I say: One can argue for the madhhab’s view by noting that the charity or monetary value due from the pilgrim takes the ruling of a substitute for the dam, and so it should be disbursed where blood-sacrifices are disbursed.
As for fasting: although it is a substitute for the dam, no benefit of it accrues to the people of the Ḥaram.

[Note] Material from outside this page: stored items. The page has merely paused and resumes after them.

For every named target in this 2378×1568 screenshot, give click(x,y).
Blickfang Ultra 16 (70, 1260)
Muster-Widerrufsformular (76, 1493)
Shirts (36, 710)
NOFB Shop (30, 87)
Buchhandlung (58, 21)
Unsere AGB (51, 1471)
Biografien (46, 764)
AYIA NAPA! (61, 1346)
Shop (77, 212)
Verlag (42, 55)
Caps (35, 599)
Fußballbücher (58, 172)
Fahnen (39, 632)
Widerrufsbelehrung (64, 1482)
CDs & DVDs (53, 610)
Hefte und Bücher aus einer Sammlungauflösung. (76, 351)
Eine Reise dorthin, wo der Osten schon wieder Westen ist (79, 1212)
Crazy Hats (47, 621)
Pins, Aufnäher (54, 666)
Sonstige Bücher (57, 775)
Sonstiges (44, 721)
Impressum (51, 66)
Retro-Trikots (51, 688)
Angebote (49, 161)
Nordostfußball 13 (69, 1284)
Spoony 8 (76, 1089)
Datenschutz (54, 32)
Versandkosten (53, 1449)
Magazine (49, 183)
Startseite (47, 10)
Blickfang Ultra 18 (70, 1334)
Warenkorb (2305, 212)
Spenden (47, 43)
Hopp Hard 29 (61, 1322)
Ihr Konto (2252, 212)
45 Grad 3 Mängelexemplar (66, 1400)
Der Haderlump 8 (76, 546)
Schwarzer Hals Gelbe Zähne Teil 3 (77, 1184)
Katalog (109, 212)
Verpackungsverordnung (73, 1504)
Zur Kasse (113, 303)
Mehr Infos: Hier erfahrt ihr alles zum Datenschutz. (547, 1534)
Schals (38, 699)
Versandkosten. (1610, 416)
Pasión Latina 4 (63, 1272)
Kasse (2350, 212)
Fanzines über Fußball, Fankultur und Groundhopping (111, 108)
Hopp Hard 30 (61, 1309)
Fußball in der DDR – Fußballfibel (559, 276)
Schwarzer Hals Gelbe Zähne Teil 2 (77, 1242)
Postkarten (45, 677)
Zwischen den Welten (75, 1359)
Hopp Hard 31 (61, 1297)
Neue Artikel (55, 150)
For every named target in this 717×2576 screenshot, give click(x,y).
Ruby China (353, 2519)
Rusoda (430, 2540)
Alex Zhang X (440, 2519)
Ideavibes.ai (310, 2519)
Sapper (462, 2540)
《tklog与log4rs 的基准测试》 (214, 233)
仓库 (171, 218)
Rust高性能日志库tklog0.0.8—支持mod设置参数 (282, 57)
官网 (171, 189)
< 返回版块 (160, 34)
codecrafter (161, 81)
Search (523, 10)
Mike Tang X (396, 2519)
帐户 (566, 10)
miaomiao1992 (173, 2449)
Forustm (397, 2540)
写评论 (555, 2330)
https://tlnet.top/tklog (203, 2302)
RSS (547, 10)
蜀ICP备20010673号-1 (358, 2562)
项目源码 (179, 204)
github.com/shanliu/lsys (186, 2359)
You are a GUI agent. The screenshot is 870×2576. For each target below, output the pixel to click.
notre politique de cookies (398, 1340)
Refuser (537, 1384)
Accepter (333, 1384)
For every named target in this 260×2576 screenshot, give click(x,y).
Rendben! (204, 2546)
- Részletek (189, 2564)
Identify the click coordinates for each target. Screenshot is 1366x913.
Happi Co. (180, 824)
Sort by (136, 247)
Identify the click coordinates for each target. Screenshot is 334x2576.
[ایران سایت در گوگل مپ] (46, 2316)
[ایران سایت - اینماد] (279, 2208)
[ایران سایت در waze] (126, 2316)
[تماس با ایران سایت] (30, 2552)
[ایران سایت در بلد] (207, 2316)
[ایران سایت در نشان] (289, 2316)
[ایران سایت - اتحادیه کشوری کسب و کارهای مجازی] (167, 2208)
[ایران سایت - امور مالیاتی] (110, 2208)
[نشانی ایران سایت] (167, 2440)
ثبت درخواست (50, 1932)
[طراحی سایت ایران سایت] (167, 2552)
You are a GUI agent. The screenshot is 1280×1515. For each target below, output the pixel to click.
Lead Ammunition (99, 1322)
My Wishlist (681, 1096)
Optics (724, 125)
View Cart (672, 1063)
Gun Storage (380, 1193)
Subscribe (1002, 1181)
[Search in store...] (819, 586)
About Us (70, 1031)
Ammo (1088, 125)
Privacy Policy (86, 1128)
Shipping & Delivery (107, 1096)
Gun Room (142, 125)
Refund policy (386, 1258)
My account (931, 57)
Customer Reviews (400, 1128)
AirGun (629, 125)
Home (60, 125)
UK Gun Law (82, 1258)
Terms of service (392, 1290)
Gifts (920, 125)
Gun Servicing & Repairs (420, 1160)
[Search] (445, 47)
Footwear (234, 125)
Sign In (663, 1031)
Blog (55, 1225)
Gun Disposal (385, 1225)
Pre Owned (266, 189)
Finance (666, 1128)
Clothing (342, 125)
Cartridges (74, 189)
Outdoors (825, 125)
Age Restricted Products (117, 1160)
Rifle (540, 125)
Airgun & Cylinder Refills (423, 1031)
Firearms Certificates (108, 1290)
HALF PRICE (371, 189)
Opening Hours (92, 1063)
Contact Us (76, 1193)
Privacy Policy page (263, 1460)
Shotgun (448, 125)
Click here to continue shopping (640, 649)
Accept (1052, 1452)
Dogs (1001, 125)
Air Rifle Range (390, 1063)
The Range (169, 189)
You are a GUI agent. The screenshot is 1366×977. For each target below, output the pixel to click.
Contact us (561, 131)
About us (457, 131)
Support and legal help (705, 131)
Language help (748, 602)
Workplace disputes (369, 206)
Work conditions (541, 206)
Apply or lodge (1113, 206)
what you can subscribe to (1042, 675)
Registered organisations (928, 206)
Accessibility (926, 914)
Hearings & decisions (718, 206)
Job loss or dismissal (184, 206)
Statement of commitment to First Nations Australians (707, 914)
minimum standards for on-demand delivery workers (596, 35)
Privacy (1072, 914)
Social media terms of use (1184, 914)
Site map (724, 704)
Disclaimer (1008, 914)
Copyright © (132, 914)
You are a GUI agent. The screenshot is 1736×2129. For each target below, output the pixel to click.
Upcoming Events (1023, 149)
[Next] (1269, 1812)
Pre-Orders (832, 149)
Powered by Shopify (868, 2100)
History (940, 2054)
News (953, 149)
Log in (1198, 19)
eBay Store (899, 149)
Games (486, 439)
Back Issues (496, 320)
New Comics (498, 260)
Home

Moreover, a substitute is not restricted to the location of what it substitutes for except by proof—as in the fast of the mutamattiʿ. Specification of place has come only regarding blood-sacrifices, not regarding food and fasting—just as in His saying concerning the compensation for killing game: “…as an offering delivered to the Kaʿbah, or an expiation: feeding the poor, or the equivalent thereof in fasting—so that he may taste the consequence of his deed.” [al-Māʾidah:95]. And His saying: “…and do not shave your heads until the sacrificial animal reaches its place of sacrifice.” [al-Baqarah:196]. And His saying: “Then its place of removal is at the Ancient House.” [al-Ḥajj:33]. The apparent sense of the Qur’anic proof is the permissibility of charity and fasting outside the Ḥaram.